Exercise requirements
Check every line of the entries for "تنظیمات", and copy the lines that hold it.

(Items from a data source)
● ● ● ● ●

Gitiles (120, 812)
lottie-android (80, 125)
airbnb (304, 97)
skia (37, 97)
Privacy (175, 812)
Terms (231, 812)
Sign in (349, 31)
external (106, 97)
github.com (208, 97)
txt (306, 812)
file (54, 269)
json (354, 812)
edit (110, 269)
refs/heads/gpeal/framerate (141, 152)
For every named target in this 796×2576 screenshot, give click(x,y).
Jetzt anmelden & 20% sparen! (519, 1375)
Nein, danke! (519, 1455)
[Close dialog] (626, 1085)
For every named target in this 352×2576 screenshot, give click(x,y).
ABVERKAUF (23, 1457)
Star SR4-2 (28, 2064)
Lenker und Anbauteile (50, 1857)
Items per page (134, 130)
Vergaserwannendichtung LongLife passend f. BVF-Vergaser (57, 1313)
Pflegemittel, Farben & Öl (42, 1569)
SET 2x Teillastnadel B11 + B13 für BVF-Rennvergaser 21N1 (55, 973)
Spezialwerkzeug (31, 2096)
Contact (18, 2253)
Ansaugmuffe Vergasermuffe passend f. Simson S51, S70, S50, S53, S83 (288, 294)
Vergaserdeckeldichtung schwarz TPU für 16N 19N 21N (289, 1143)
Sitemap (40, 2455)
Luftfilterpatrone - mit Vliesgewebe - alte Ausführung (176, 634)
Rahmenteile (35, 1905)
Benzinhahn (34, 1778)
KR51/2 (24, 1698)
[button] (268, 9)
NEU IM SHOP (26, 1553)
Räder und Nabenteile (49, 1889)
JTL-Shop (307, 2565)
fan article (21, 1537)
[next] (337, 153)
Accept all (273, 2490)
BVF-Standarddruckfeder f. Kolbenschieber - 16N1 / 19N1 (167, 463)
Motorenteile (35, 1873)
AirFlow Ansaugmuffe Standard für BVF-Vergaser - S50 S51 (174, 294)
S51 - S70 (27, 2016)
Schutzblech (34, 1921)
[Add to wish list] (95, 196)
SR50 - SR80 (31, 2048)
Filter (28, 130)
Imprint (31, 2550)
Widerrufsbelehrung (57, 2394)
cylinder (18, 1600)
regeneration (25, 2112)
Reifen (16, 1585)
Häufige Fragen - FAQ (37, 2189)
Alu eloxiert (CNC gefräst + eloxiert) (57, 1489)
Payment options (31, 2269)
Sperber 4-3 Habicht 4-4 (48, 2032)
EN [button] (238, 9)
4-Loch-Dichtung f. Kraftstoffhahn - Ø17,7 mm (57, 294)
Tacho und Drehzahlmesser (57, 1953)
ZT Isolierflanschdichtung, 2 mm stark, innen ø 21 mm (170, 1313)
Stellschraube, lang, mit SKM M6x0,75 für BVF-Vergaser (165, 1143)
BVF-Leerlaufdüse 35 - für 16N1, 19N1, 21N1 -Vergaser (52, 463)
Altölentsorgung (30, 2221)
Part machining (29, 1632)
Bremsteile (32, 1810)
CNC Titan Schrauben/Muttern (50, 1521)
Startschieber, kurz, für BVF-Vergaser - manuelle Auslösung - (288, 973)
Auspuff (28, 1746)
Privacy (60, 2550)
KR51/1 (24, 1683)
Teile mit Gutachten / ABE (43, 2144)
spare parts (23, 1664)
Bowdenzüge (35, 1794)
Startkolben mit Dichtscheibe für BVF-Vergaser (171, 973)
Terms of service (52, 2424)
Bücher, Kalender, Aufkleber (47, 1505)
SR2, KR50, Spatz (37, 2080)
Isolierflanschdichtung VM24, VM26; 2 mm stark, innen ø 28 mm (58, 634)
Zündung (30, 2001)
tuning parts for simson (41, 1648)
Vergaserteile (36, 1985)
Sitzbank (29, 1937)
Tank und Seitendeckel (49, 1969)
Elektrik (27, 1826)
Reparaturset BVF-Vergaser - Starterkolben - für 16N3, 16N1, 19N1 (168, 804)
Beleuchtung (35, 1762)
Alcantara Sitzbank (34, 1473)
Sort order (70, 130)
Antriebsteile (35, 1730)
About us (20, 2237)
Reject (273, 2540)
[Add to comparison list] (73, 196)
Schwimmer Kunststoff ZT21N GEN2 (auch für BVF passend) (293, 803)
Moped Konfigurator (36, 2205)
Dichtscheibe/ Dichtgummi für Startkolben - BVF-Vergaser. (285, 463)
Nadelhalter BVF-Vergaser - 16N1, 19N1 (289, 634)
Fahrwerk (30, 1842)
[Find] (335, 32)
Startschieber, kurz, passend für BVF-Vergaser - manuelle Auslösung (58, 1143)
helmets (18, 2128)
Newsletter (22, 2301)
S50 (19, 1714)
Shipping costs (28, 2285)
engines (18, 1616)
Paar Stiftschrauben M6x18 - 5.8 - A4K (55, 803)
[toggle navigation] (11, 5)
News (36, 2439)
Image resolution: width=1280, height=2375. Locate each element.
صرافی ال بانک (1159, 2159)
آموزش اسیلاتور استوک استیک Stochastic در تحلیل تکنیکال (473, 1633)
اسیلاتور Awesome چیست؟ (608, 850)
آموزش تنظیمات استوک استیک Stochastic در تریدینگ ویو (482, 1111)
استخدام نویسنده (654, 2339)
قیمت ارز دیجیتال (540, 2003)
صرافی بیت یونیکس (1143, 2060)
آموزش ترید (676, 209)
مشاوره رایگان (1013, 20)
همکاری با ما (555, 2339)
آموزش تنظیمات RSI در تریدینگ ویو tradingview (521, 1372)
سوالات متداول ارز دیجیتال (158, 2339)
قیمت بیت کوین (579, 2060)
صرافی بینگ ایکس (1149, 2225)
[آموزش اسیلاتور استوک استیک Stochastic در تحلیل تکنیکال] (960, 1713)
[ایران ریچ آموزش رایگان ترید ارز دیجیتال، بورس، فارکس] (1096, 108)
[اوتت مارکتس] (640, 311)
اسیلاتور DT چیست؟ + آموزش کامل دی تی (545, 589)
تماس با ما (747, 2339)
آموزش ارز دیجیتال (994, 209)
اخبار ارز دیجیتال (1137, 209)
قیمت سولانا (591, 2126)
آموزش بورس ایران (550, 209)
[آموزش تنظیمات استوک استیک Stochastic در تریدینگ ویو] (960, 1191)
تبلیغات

● ● ● ● ●

Written answer
آموزش تنظیمات استوک استیک Stochastic در تریدینگ ویو (482, 1111)
آموزش تنظیمات RSI در تریدینگ ویو tradingview (521, 1372)
[آموزش تنظیمات استوک استیک Stochastic در تریدینگ ویو] (960, 1191)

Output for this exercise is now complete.